Preocupado por el negocio de Telefónica y profunda, vitalmente concernido siempre por España y el futuro de este mediocre y a la vez brillante, este generoso y al tiempo canalla país que es España. Preocupado por el futuro de España. Ésta es quizá la faceta más llamativa de César Alierta, la diferencia abisal que le separa, le ha separado siempre, de esa tipología de empresario madrileño de vuelo corto preocupado con labrarse un acceso al Gobierno de turno para sacar provecho del Gobierno de turno, para hacer negocios a la sombra del Gobierno de turno. En efecto, entre las luces y sombras de un hombre, como tantos hombres, demasiado humano, destaca con luz propia su condición de patriota español. Patriota dispuesto a usar la palanca de su poder en beneficio de España, de la unidad de España, del progreso material de España y del bienestar colectivo de los españoles.

La dimisión, un enorme peso simbólico

Gente muy próxima a él solía reconvenirle, pero César, ¿por qué te metes en tantos fregados? ¿Por qué no dejas ese Consejo Empresarial de la Competitividad? ¿Es que no tienes suficiente con lo tuyo? ¿No te da bastantes preocupaciones Telefónica? Se las daba, y de sobra.
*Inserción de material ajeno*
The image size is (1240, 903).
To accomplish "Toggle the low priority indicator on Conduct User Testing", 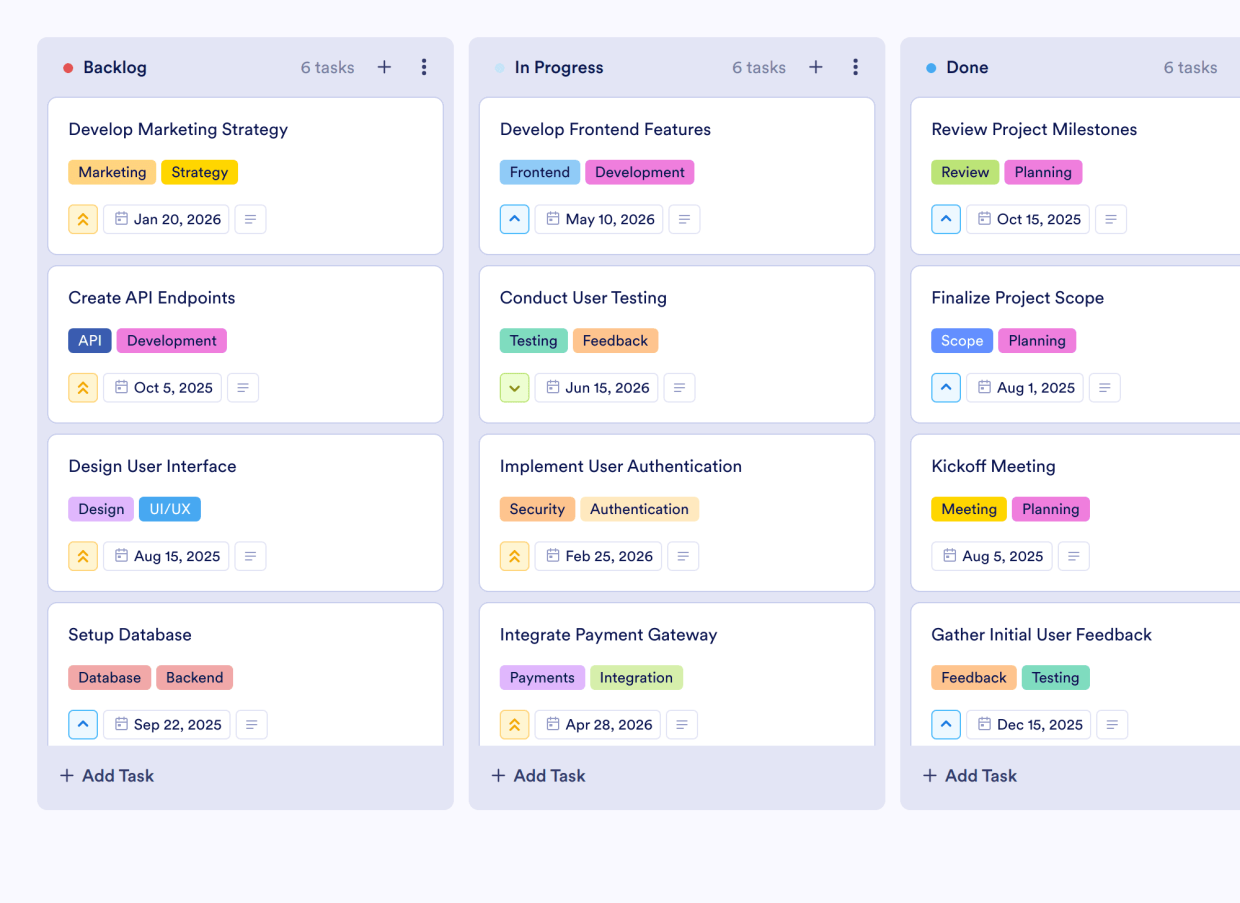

Él sabe que como líder de la mayor multinacional española, su responsabilidad traspasaba los límites de su despacho, la frontera de esa gran empresa que desde los tiempos del gran Antonio Barrera de Irimo y sus “matildes” de alguna forma se mimetizó con España, para abarcar los de un país hoy azotado por todas las tempestades. Algún día se contarán los esfuerzos desplegados por Alierta tratando de convencer a Mariano Rajoy, por ejemplo, de la necesidad no solo de abordar las reformas económicas que la crisis estaba demandando, sino, lo que es más llamativo, las reformas políticas, incluso de reforma de la Constitución de 1978, que tantos millones de españoles están hoy reclamando. Con escaso éxito, por cierto, Sí, ya sé que esto escandalizará a más de uno. El empresario no suele tener buena prensa en España, y si es gran empresario, todavía menos, pero las cosas son así, porque así las he vivido.
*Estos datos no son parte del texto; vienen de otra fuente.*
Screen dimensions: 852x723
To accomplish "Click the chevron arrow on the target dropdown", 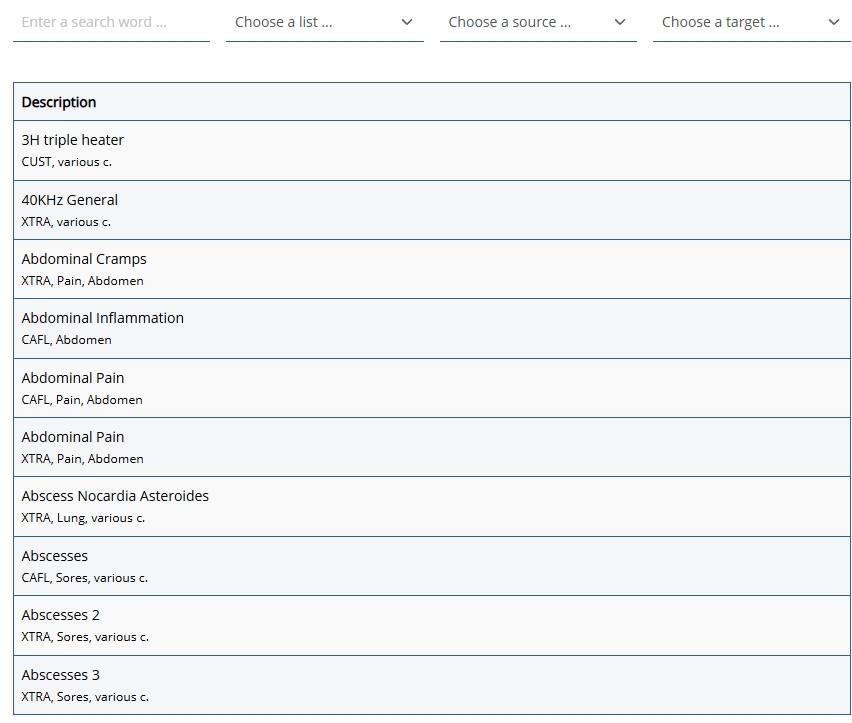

Alierta representa la materialización del cambio en la cúpula de las grandes empresas de una generación de empresarios cuyo relevo no va a ser fácil

En la tarea de ocuparse de España, del problema planteado en Cataluña por el nacionalismo separatista, del problema planteado por la unidad de España, que es también la unidad de mercado, las dos caras de la misma moneda, Alierta gozó siempre del apoyo de otro hombre sorprendente en esta faceta, de un hombre tan poderoso, también, como Emilio Botín. Ambos trabajaron hombro con hombro en multitud de episodios que hoy permanecen en la sombra. La muerte de Botín significó la ruptura del tándem, un golpe bastante fuerte en tanto en cuanto le dejó solo en esa tarea, solo enarbolando la bandera de la representación de una clase empresarial cuyos intereses, en esta España sin urdimbre de sociedad civil fuerte, corren el riesgo de quedar ahora más arrastrados que nunca por el viento del populismo rampante.
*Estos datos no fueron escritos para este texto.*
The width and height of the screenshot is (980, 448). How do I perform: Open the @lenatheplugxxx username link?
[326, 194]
La dimisión de Alierta tiene, por todo ello, un enorme peso simbólico. Representa la materialización del cambio en la cúpula de las grandes empresas de una generación de empresarios cuyo relevo no va a ser fácil, porque lo que viene, tanto en la gran empresa como en la gran política, parece un material de muchos menos quilates que el que se va. Alierta, en fin, ha sido y sigue siendo un hombre de consenso que se ha llevado bien con las dos Españas, la supuestamente de derechas y su réplica, la supuestamente de izquierdas; un hombre que no ha tenido un trato particularmente fluido con Mariano Rajoy. Su dimisión de la presidencia de Telefónica, como ocurriera en su día, si bien a otro nivel, con la de Juan Carlos I -en la que César Alierta tuvo tanto que ver-, marca el fin de una época y el comienzo de otra cargada de incógnitas para España y los españoles.